Reuters cameraman Mazen Dana, 41, was videotaping outside the prison hours after the attack when U.S. soldiers shot him. He was the 17th news organization employee to be killed since the war began.
The videotape in Dana's camera showed two U.S. tanks coming toward him. Shots were fired, apparently from the tanks, and Dana fell to the ground. His body was taken away by a U.S. helicopter.
''We saw a tank 50 meters away, I heard six shots and Mazen fell to the ground,'' Dana's driver Munzer Abbas said.
One of the soldiers started shouting at us, but when he knew we were journalists, he softened.
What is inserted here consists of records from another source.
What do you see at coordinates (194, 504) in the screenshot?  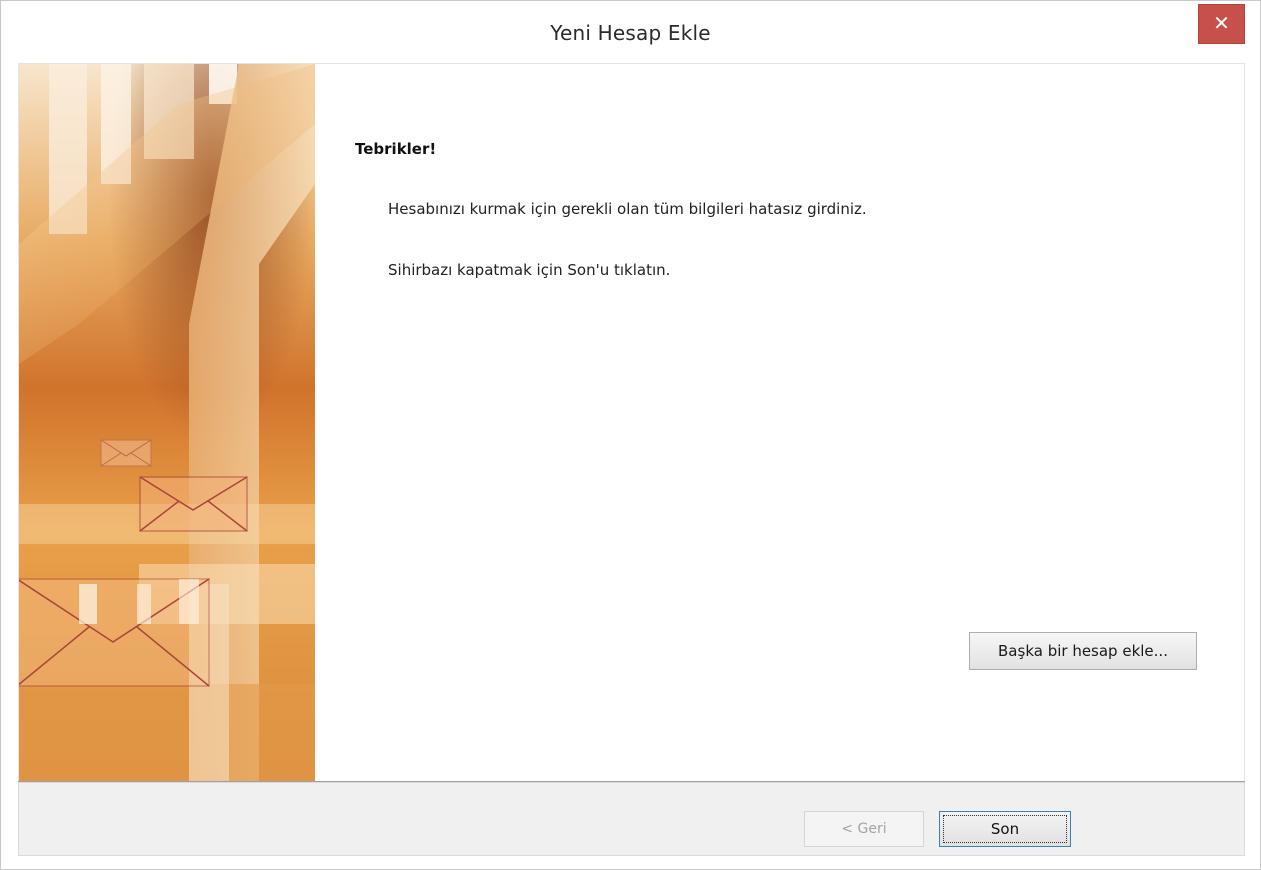 I see `envelope-icon-medium` at bounding box center [194, 504].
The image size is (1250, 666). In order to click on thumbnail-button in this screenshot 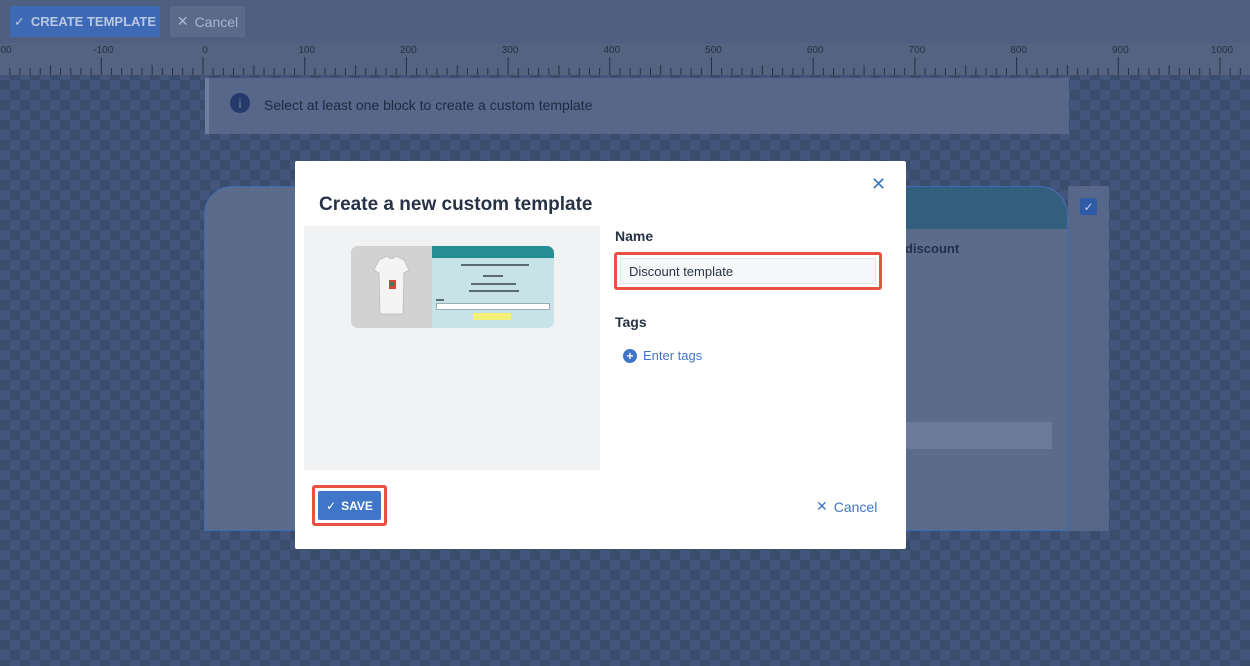, I will do `click(492, 316)`.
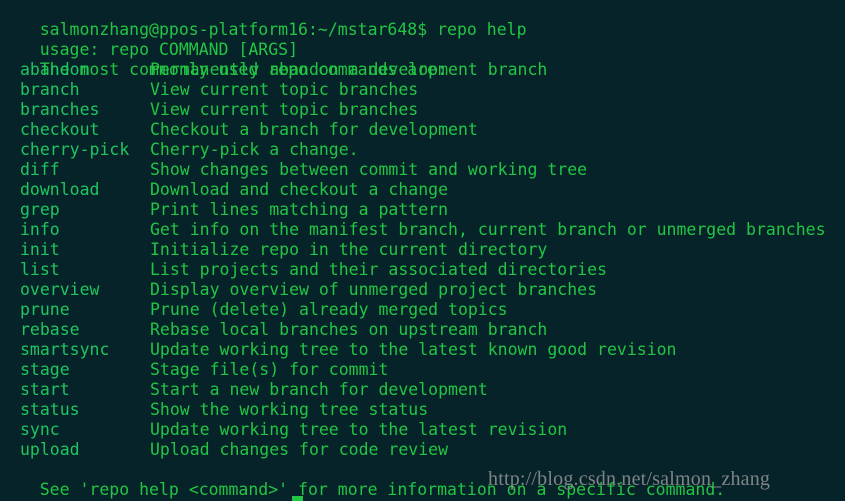 The height and width of the screenshot is (501, 845). I want to click on command-name: init, so click(40, 250).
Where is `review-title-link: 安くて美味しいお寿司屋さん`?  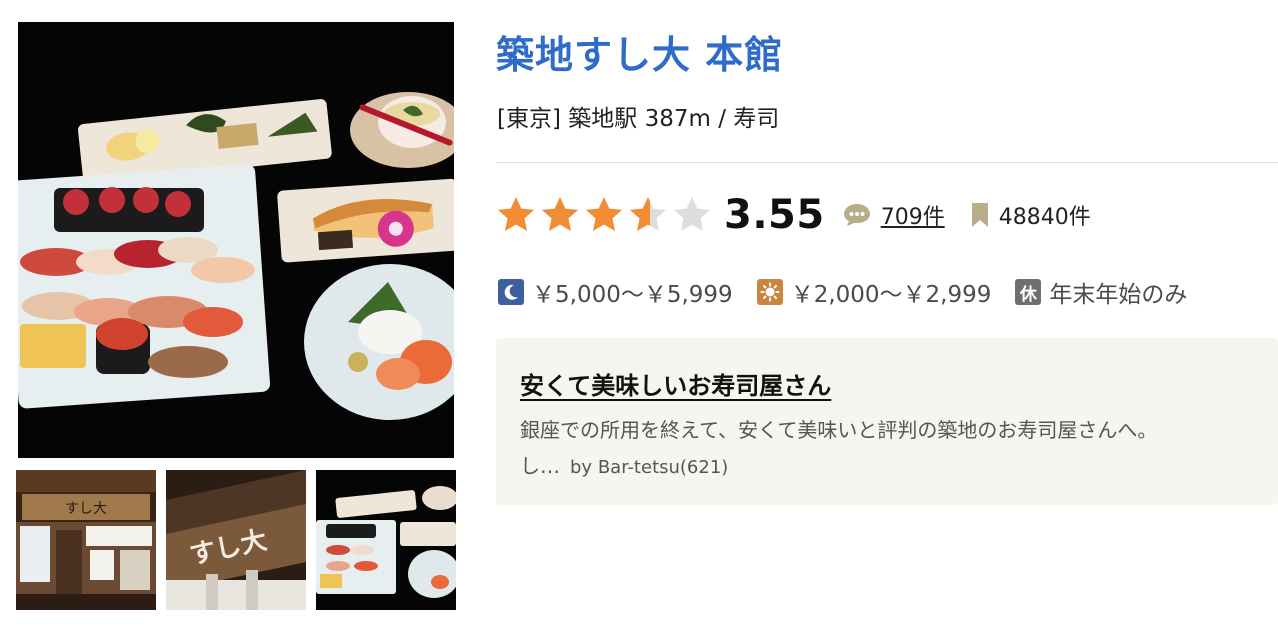
review-title-link: 安くて美味しいお寿司屋さん is located at coordinates (676, 384).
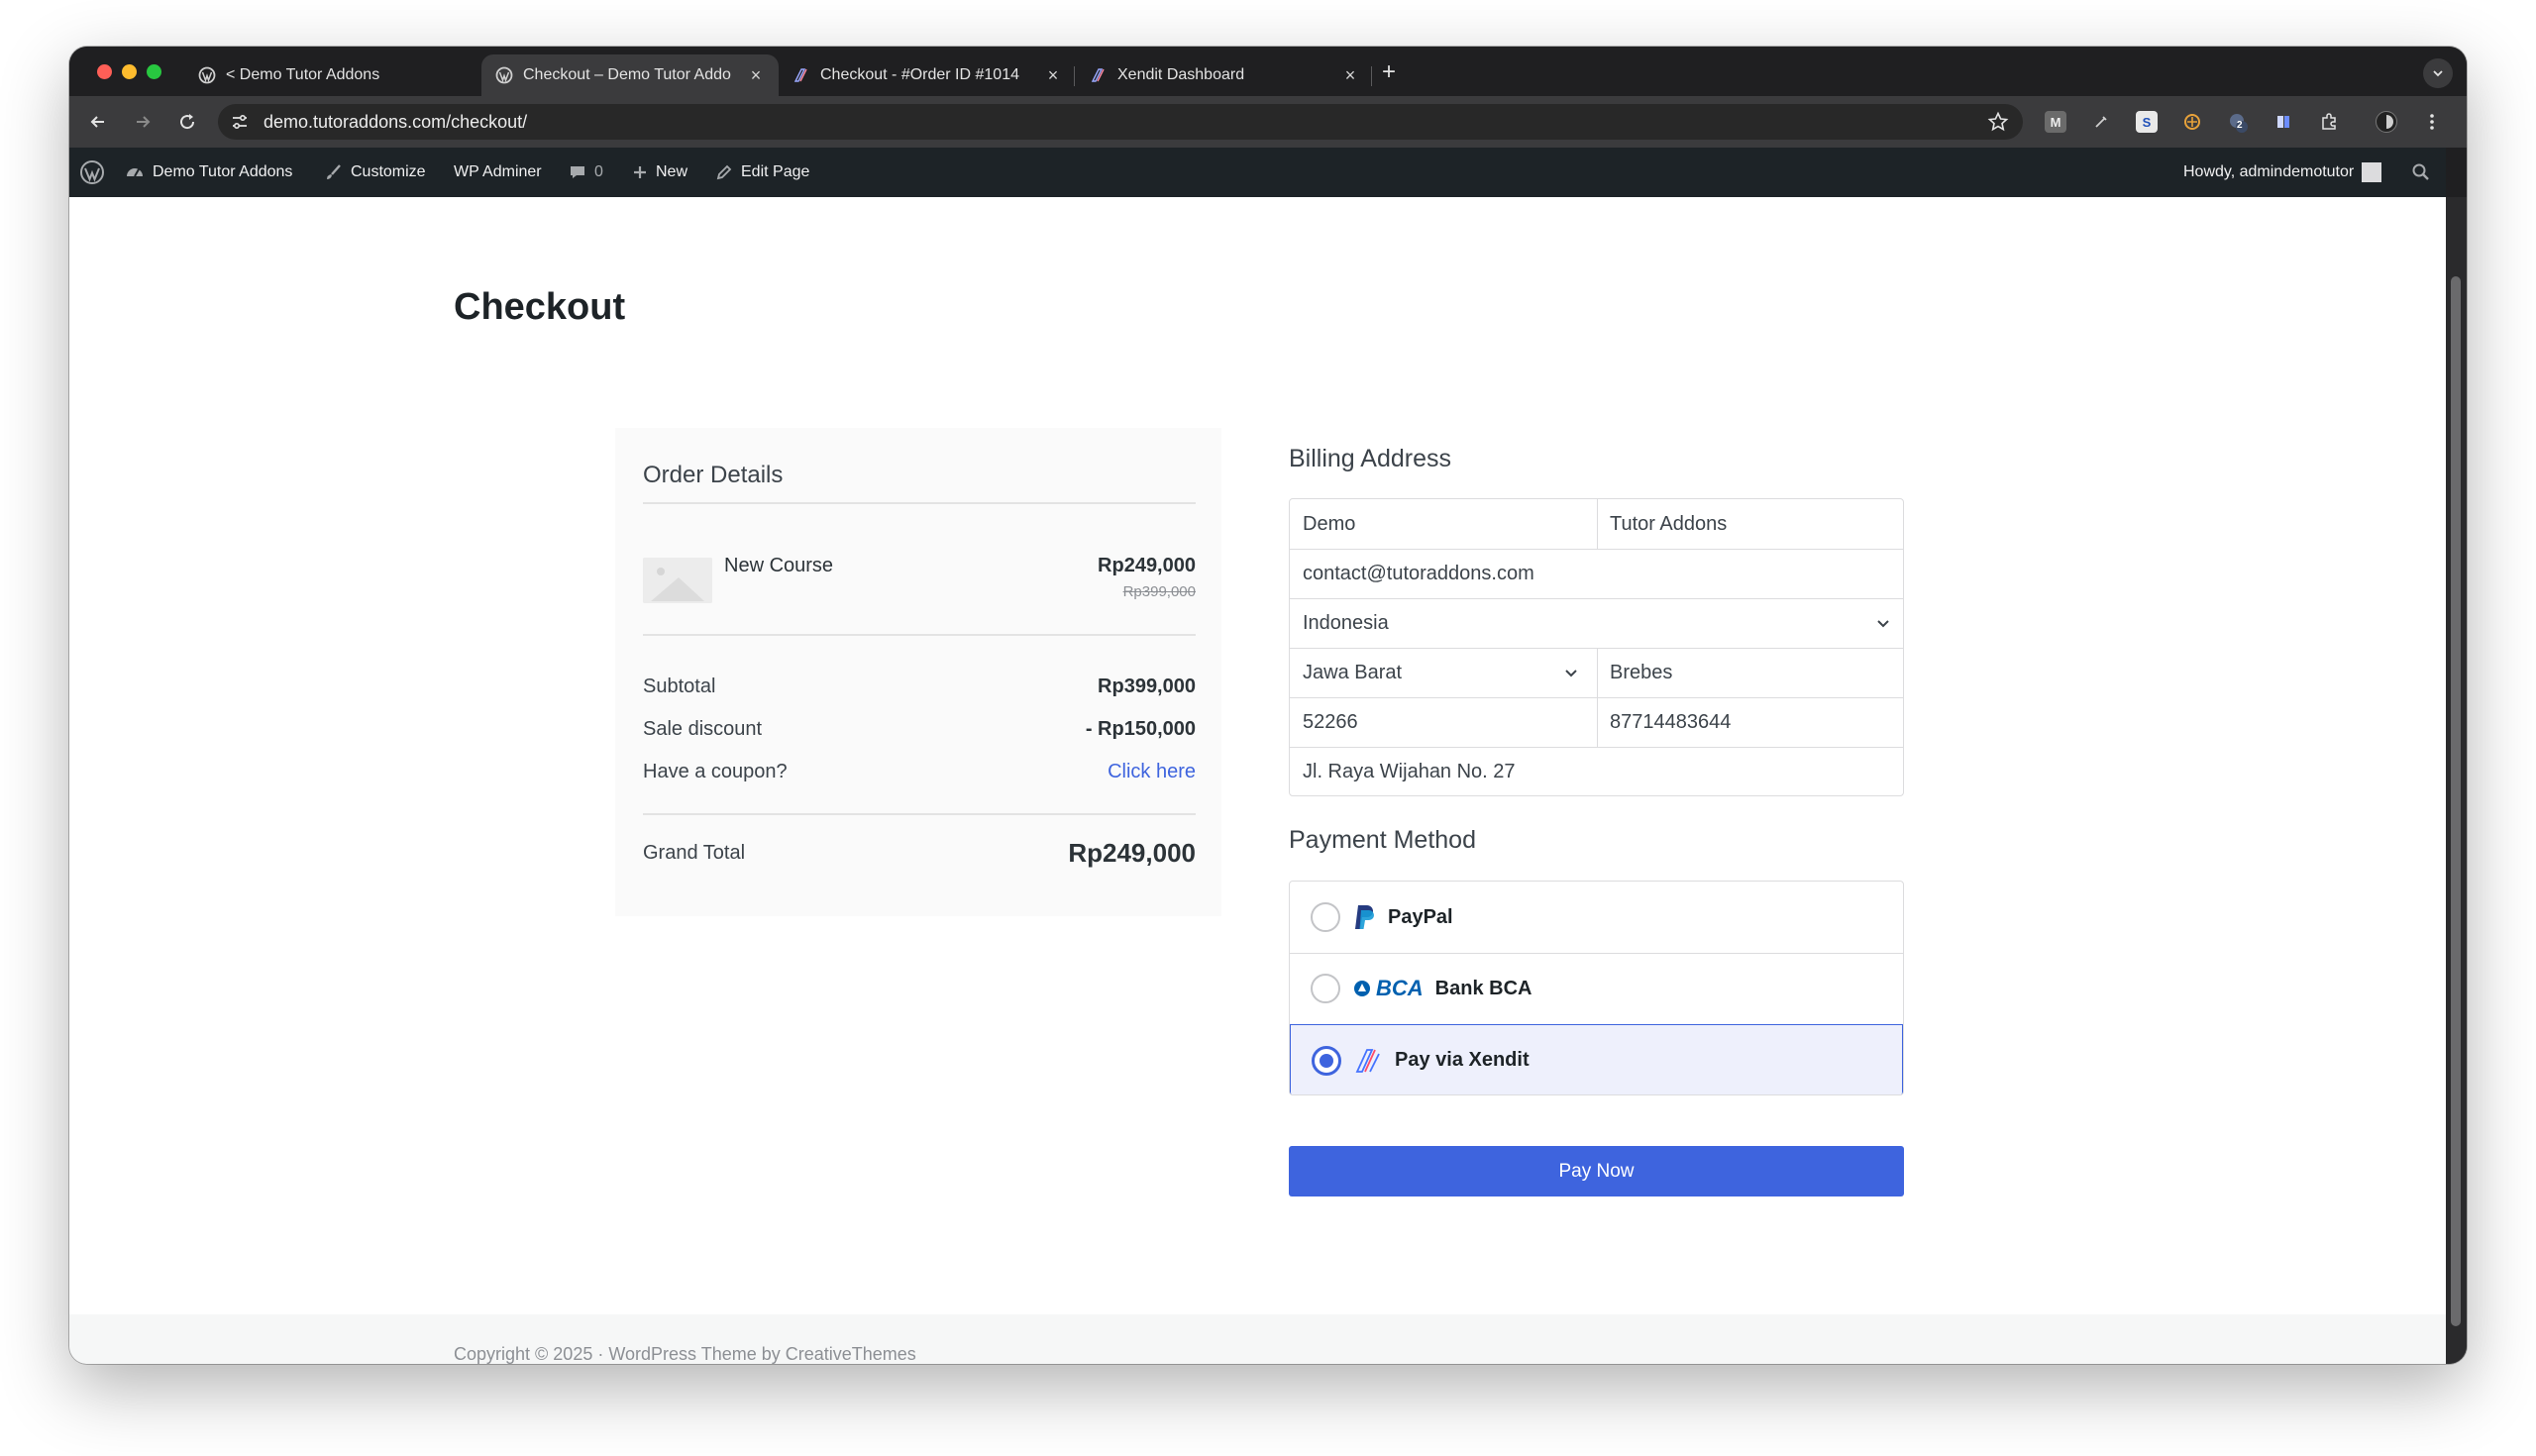  I want to click on tab-checkout-order: Checkout - #Order ID #1014 ×, so click(927, 75).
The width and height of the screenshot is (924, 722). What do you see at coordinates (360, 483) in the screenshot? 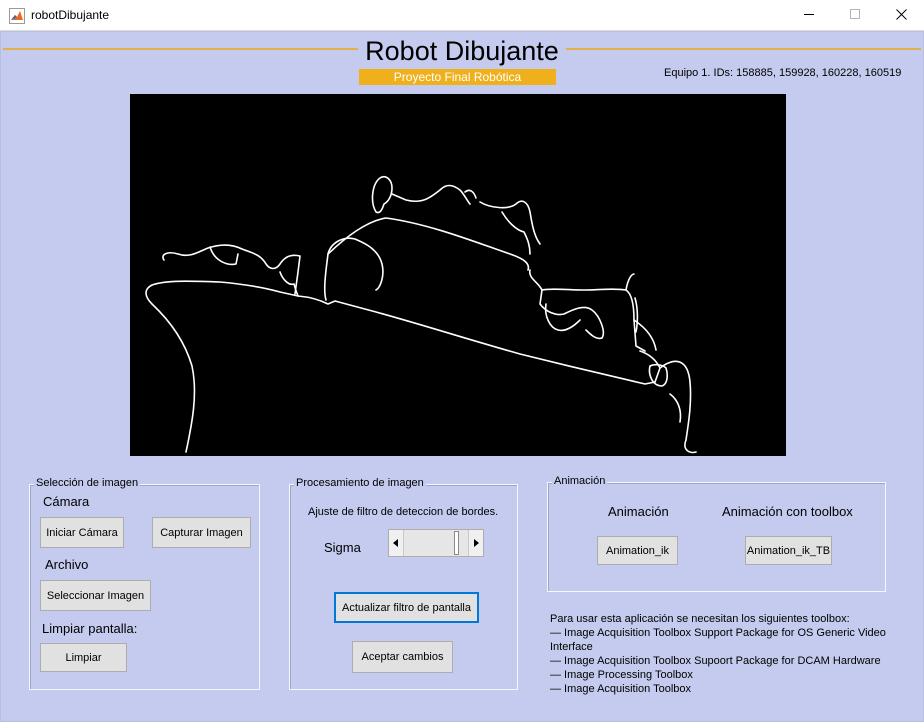
I see `image-processing-panel-title: Procesamiento de imagen` at bounding box center [360, 483].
One of the soldiers told us they thought Mazen carrying a rocket-propelled grenade.''
''There were many journalists around. They knew we were journalists. This was not an accident,'' Abbas said.
A U.S. military official said on condition of anonymity that American soldiers saw Dana from a distance and mistook him for an Iraqi guerrilla, so they opened fire. When the soldiers came closer, they realized Dana was a journalist, the official said.
''This is clearly another tragic incident, it is extremely regrettable,'' Central Command spokesman Sgt. Maj. Lewis Matson said.
Tragic, indeed. But also the natural result of troops left standing in the line of fire for months.
Watch for the zeal and anger with which the press reports this, the death of one of their own.
And compare that with how they report the death of soldiers. "Two more soldiers died in Baghdad today", as if noting the arrival of robins in the spring.
And some will say it was deliberate...which of course, it wasn't.